__Aufgabenstellung__. Führen Sie den Text über verbreitete Irrtümer zur Demenz im Anschluss an seinen letzten Satz weiter.

__Vorliegender Text__.
○ ○ ○ ○ ○
8. Demenz ist immer vermeidbar

Dies ist leider nicht wahr. Es ist jedoch wichtig, dass bestimmte Faktoren entweder das Risiko für die Entwicklung bestimmter Arten von Demenz verringern oder deren Ausbruch verzögern können.

Der Bericht der Lancet-Kommission 2020 über Demenzprävention, -intervention und -pflege listet zum Beispiel 12 Faktoren auf, die das Risiko einer Demenz erhöhen:

  • weniger Bildung
  • Bluthochdruck
  • Schwerhörigkeit
  • Rauchen
  • Fettleibigkeit
  • Depression
  • körperliche Inaktivität
  • Diabetes
  • geringe soziale Kontakte
  • Alkoholkonsum
  • traumatische Hirnverletzung
  • Luftverschmutzung

Einige dieser Faktoren sind schwieriger zu verändern als andere, aber die Arbeit an der Veränderung eines dieser Faktoren kann helfen, das Risiko, an Demenz zu erkranken, zu verringern. Die Autoren des Berichts erklären:

„Zusammen sind die 12 modifizierbaren Risikofaktoren für etwa 40 % der weltweiten Demenzerkrankungen verantwortlich, die folglich theoretisch verhindert oder verzögert werden könnten.“

Dr. Nancy Sicotte, Neurologin am Cedars-Sinai-Krankenhaus in Los Angeles, CA, erklärt jedoch: „Um Ihr Risiko zu reduzieren, müssen Sie von Anfang an mit diesen Lebensstiländerungen beginnen und nicht warten, bis Sie 70 Jahre alt sind.“

9. Vitamine und Nahrungsergänzungsmittel können Demenz verhindern

In Verbindung mit dem obigen Abschnitt ist auch dies falsch. Bis heute gibt es keine stichhaltigen Beweise dafür, dass irgendwelche Vitamin- oder Mineralstoffergänzungen das Demenzrisiko reduzieren können. Im Jahr 2018 führte die Cochrane Library eine Überprüfung durch, um diese Frage zu beantworten.

Ihre Analyse umfasste Daten von mehr als 83.000 Teilnehmern in den 28 eingeschlossenen Studien. Obwohl die Autoren „einige allgemeine Einschränkungen der Evidenz“ berichten, kommen sie zu dem Schluss:

„Wir fanden keine Beweise dafür, dass irgendeine Vitamin- oder Mineralien-Supplementierungsstrategie für kognitiv gesunde Erwachsene in der Mitte oder im späten Leben einen bedeutsamen Effekt auf kognitiven Verfall oder Demenz hat, obwohl die Evidenz keine definitiven Schlussfolgerungen zulässt.“

10. Alle Menschen mit Demenz werden aggressiv

In manchen Fällen fällt es Menschen mit Demenz zunehmend schwer, die Welt um sie herum zu verstehen. Diese Verwirrung kann frustrierend sein, und manche Menschen reagieren darauf vielleicht mit Wut. Dies ist jedoch nicht bei allen Menschen der Fall.
○ ○ ○ ○ ○
Gesammelte Dateneinträge
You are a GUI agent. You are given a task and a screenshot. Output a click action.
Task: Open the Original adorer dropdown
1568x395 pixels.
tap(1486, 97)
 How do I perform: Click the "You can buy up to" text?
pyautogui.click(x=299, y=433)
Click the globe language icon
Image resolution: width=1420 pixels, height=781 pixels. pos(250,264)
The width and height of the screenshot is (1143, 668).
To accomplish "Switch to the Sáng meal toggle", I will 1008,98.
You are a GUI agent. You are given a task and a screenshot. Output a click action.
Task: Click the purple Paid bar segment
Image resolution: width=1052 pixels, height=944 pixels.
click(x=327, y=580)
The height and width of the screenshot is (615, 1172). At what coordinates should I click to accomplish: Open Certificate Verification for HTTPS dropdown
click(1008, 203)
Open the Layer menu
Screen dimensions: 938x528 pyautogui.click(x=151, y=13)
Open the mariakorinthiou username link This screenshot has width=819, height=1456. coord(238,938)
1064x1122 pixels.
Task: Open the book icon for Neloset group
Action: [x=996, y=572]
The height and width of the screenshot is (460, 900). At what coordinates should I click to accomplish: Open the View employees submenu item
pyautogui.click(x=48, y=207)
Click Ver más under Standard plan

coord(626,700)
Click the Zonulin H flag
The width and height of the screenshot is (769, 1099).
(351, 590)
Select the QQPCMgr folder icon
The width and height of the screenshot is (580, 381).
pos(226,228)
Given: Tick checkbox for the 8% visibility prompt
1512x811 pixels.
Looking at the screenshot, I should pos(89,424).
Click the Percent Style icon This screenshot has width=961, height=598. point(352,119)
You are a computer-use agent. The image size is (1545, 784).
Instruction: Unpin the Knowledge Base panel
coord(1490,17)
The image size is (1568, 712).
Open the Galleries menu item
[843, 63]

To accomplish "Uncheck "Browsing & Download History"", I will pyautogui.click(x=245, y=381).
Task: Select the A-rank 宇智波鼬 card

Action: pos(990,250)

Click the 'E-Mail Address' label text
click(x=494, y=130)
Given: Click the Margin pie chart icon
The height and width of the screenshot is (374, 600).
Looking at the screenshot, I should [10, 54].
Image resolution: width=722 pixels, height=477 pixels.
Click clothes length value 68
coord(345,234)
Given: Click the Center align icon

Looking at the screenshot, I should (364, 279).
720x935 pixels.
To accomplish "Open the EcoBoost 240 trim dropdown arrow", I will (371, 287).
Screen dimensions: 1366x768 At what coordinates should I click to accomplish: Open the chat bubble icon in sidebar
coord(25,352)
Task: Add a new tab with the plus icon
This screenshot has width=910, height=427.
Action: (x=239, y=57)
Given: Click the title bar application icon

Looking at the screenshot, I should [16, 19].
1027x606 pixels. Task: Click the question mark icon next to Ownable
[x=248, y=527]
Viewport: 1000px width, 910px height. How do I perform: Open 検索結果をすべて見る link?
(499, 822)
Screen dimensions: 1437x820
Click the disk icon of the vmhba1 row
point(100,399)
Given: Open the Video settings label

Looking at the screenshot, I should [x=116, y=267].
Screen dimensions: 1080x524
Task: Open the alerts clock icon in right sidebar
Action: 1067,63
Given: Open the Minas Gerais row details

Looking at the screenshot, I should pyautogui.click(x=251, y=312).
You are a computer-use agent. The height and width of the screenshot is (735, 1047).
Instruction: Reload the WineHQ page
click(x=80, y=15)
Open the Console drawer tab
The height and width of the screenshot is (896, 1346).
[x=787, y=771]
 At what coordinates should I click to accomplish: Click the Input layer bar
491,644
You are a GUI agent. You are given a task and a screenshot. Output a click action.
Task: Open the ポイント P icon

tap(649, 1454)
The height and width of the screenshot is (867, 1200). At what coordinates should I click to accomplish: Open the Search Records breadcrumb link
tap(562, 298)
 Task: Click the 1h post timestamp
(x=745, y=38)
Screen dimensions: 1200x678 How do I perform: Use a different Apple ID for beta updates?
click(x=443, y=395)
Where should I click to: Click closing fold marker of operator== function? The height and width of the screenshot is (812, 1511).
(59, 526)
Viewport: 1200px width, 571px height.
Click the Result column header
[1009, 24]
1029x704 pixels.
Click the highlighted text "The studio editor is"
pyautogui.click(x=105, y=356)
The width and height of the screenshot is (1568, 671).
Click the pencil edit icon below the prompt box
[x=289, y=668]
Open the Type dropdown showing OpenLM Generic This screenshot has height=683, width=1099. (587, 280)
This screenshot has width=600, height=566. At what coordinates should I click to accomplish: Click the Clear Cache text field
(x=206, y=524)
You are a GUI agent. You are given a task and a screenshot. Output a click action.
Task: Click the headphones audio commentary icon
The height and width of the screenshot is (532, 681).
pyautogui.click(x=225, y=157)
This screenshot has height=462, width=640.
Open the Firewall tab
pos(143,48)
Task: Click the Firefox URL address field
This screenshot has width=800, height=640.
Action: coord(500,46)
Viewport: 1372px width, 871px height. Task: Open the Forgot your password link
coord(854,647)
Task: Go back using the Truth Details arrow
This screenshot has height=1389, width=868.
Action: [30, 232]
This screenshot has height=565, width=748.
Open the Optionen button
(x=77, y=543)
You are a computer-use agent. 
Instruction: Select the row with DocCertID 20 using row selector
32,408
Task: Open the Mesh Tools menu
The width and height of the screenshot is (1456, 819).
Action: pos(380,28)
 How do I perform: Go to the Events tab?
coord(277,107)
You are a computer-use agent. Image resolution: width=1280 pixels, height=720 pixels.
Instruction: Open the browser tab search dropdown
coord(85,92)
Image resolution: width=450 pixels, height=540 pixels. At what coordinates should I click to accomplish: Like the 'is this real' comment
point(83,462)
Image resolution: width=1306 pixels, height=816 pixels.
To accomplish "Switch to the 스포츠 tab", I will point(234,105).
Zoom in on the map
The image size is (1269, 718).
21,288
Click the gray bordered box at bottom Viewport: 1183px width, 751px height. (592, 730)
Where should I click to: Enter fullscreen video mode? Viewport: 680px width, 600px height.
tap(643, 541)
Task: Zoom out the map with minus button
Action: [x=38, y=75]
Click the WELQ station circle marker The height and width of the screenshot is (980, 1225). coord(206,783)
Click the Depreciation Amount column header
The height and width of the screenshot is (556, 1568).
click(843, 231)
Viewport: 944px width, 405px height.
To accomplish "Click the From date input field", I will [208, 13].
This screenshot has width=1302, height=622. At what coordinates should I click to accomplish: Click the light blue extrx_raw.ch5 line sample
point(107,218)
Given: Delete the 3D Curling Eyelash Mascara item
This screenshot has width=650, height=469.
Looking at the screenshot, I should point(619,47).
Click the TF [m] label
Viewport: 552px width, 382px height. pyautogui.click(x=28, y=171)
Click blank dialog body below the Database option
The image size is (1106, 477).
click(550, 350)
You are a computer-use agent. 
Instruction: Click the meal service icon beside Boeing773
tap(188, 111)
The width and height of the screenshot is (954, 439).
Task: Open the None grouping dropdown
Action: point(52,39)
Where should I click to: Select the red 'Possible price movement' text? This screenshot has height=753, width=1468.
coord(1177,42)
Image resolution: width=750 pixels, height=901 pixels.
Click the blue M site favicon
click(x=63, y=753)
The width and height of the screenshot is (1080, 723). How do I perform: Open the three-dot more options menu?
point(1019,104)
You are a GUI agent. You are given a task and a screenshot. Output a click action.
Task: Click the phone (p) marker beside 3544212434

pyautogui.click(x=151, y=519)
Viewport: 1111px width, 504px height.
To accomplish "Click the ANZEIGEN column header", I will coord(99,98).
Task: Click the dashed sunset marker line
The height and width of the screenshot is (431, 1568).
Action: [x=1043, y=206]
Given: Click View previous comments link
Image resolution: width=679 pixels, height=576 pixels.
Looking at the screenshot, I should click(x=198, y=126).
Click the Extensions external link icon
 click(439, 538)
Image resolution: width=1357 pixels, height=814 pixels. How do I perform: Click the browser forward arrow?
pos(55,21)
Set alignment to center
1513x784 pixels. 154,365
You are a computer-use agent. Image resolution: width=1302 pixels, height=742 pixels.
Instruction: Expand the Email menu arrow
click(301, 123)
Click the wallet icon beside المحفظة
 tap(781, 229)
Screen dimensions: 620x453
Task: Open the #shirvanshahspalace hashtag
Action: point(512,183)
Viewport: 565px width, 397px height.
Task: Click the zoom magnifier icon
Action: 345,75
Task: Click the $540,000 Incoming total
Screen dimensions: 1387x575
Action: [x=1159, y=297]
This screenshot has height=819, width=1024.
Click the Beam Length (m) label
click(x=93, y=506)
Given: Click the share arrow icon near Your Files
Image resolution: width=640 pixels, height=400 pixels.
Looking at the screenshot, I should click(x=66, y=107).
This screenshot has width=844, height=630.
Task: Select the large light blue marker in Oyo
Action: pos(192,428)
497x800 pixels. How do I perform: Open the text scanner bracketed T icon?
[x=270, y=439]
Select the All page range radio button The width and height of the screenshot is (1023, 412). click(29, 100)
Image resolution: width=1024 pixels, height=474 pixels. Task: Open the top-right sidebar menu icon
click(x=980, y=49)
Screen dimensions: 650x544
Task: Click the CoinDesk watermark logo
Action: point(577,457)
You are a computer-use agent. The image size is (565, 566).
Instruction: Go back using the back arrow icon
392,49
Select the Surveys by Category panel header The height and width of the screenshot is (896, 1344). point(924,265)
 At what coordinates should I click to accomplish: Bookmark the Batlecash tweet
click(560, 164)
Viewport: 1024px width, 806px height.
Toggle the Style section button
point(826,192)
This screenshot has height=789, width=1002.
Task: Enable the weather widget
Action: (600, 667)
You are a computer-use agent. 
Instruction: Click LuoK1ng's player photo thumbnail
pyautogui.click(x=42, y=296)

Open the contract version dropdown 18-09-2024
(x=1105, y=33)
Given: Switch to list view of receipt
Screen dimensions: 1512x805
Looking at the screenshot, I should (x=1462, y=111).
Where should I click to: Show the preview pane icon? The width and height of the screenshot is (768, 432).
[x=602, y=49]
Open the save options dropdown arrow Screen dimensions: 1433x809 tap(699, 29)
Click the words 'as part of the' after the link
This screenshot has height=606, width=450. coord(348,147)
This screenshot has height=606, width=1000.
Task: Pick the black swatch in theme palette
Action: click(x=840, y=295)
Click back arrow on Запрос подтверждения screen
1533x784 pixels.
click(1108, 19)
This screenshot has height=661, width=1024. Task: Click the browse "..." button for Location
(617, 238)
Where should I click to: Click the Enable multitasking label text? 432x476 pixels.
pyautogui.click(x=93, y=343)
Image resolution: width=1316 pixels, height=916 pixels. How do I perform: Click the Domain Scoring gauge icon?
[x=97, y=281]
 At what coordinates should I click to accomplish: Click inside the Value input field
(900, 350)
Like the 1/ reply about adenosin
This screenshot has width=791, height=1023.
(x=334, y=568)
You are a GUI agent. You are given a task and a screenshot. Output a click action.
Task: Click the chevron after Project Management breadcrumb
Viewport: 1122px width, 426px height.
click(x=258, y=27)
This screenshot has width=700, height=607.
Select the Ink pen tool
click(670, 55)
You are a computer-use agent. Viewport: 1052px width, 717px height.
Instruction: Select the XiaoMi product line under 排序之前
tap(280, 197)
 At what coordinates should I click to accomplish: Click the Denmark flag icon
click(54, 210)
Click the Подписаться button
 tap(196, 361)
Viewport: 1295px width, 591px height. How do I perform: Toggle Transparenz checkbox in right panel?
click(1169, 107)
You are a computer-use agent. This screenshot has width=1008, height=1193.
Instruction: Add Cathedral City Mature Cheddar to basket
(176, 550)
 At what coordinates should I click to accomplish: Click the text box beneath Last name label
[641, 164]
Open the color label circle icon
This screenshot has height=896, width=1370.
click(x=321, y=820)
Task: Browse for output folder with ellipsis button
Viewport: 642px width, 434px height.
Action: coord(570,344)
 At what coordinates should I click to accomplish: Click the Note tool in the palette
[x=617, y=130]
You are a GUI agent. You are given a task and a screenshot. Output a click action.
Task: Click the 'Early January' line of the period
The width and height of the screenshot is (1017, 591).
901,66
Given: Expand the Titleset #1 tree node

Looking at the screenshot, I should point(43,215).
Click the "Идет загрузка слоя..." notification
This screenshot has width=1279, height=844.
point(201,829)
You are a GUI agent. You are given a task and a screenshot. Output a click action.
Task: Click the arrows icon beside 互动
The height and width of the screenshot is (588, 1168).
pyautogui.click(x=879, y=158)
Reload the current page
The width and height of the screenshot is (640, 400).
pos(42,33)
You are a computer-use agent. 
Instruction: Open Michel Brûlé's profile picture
○ ○ ○ ○ ○
__Antwortfeld__.
In einer Studie mit 215 Menschen mit Demenz entwickelten 41 % der Teilnehmer während der zweijährigen Studie Aggressionen. Als sie die Faktoren untersuchten, die das Risiko für die Entwicklung von Aggressionen erhöhten, identifizierten die Forscher zwei der wichtigsten Faktoren: körperliche Schmerzen und eine geringe Qualität der Beziehung zwischen der Person und ihrem Betreuer.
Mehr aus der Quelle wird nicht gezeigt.